About this exercise:
Go to the line that contains "Bottoms (225, 290)" and extract it along with every line after it, exactly, through the end of the data below.
[Opening Records for this exercise section]
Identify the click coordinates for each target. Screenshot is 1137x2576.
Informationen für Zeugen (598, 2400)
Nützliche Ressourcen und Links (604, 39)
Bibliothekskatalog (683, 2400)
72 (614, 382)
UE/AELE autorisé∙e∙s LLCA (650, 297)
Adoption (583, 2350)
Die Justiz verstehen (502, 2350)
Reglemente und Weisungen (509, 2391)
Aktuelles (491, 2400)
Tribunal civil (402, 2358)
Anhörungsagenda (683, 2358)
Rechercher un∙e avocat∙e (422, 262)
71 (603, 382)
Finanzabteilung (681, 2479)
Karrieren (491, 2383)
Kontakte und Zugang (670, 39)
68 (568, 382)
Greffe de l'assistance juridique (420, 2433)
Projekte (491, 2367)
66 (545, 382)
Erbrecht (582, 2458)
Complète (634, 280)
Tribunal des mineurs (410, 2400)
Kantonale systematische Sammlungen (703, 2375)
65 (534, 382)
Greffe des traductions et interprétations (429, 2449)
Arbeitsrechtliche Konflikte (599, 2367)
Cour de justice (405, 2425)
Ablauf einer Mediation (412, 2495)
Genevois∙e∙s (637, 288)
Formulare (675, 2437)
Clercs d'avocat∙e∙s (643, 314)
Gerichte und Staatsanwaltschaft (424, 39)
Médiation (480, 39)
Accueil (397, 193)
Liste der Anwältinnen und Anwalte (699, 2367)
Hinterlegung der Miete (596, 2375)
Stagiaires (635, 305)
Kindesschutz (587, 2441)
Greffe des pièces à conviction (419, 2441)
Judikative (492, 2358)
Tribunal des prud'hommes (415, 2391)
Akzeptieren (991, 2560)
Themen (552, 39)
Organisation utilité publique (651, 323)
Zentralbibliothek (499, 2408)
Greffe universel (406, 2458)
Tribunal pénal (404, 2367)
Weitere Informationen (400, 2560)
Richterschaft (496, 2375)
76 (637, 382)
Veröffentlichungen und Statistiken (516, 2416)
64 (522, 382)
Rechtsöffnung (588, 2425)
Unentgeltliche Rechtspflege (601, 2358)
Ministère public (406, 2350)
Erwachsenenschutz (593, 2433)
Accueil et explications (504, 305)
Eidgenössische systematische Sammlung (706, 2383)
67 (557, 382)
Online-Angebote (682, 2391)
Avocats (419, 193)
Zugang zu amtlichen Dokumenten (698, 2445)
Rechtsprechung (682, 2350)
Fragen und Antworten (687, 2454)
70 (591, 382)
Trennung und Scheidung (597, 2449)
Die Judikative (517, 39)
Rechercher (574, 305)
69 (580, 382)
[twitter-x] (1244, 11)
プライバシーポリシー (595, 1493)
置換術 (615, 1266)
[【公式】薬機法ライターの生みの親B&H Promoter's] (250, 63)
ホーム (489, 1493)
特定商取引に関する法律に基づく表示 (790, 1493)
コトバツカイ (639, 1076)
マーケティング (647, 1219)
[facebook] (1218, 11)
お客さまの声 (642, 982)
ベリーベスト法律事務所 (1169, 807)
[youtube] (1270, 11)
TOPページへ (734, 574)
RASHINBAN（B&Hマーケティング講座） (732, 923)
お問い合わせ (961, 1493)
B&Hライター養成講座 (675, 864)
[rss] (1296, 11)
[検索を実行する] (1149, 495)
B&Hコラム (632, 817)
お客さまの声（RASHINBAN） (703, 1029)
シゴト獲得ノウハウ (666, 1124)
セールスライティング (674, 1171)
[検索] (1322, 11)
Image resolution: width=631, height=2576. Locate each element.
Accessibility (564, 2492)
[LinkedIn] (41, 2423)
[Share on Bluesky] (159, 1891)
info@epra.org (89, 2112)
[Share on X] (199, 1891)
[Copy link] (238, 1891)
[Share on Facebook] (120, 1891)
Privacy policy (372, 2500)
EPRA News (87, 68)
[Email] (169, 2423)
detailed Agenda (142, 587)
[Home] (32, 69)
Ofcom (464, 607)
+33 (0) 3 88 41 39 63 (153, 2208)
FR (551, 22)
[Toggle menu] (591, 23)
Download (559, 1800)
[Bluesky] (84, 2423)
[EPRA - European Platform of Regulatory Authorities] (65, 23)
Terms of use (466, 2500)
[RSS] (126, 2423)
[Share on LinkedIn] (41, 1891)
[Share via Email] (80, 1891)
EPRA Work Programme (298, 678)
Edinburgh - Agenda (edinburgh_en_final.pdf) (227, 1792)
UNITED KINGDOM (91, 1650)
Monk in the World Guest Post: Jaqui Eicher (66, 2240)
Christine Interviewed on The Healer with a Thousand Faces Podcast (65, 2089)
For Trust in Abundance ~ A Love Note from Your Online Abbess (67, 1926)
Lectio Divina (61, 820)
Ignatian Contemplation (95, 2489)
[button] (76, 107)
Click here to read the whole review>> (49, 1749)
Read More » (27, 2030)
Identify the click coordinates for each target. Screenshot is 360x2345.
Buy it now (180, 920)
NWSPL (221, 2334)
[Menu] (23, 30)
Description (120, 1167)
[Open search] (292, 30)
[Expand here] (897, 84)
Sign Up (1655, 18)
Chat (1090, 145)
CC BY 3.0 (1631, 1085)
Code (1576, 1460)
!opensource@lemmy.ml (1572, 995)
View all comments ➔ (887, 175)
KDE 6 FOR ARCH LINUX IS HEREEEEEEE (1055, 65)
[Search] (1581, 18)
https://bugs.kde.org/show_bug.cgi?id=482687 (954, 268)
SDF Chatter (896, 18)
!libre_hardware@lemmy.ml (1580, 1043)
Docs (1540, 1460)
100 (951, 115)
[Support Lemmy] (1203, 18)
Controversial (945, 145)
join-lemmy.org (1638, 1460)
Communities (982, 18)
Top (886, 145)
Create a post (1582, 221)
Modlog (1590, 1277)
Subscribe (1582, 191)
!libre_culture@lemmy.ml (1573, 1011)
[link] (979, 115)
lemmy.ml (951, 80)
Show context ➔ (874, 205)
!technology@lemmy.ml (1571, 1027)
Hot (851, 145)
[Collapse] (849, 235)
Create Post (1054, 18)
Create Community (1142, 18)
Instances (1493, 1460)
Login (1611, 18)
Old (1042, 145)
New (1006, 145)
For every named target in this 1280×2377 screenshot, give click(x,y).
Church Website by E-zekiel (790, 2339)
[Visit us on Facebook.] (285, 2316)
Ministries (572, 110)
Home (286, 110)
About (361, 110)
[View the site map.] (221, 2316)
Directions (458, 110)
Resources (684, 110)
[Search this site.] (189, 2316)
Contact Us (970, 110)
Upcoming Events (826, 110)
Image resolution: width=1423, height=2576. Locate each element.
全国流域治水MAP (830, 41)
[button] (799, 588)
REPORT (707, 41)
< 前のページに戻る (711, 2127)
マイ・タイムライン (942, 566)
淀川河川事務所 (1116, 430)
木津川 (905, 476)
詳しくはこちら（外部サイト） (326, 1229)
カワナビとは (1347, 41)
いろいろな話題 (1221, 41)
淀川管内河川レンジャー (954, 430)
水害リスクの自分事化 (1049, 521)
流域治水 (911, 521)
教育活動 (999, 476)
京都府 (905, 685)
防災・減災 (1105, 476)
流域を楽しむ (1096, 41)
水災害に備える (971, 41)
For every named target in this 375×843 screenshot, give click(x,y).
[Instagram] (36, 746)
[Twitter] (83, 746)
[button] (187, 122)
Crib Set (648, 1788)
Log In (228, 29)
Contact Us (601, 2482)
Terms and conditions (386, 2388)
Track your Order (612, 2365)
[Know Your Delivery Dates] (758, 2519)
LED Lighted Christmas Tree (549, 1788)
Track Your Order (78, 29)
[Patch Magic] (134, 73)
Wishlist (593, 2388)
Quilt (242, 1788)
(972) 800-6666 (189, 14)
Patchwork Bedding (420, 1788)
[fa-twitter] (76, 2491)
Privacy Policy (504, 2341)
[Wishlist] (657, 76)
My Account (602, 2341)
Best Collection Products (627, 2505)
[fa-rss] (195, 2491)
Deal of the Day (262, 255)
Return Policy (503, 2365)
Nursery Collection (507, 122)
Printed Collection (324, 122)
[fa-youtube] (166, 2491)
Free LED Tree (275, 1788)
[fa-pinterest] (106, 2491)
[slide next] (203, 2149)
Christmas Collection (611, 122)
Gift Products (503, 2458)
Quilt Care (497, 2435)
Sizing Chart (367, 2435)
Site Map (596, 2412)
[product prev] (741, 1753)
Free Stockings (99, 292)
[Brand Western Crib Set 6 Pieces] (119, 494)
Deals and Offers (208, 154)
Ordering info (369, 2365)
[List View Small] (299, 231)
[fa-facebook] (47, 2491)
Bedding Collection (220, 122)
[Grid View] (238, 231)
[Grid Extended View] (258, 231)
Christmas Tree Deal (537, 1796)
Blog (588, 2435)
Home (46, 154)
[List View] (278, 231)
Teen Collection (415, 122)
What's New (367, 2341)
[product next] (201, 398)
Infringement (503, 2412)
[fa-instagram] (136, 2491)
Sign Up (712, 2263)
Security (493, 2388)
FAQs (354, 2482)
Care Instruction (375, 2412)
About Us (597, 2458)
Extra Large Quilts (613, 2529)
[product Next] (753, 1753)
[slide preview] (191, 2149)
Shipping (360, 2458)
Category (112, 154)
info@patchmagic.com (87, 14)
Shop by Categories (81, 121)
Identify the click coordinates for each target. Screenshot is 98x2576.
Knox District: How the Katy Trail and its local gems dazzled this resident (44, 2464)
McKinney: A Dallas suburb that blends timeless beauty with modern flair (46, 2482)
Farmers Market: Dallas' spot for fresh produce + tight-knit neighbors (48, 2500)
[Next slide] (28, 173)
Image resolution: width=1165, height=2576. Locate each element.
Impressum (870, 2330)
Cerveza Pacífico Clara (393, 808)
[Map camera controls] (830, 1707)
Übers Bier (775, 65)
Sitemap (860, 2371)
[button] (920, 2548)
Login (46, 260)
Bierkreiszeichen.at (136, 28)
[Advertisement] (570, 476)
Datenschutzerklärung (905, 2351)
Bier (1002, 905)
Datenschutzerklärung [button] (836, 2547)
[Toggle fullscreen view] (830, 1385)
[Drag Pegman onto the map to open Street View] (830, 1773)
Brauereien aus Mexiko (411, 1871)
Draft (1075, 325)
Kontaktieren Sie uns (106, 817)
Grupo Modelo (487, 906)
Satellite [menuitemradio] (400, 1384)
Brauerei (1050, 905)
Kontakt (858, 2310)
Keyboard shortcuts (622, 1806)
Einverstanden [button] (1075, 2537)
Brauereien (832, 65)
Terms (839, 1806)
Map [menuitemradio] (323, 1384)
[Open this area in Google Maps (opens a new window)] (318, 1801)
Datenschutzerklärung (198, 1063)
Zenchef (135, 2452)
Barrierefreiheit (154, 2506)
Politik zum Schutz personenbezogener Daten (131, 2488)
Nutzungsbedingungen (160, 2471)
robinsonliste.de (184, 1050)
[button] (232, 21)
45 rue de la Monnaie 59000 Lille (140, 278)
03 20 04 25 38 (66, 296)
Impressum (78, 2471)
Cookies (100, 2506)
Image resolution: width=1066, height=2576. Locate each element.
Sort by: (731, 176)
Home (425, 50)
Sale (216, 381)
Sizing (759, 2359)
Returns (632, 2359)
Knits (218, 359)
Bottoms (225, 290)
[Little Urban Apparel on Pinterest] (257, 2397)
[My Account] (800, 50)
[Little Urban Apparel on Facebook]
[Closing Records for this exercise section]
Solution to this exercise:
Bottoms (225, 290)
[Little Urban Apparel on Pinterest] (257, 2397)
[My Account] (800, 50)
[Little Urban Apparel on Facebook]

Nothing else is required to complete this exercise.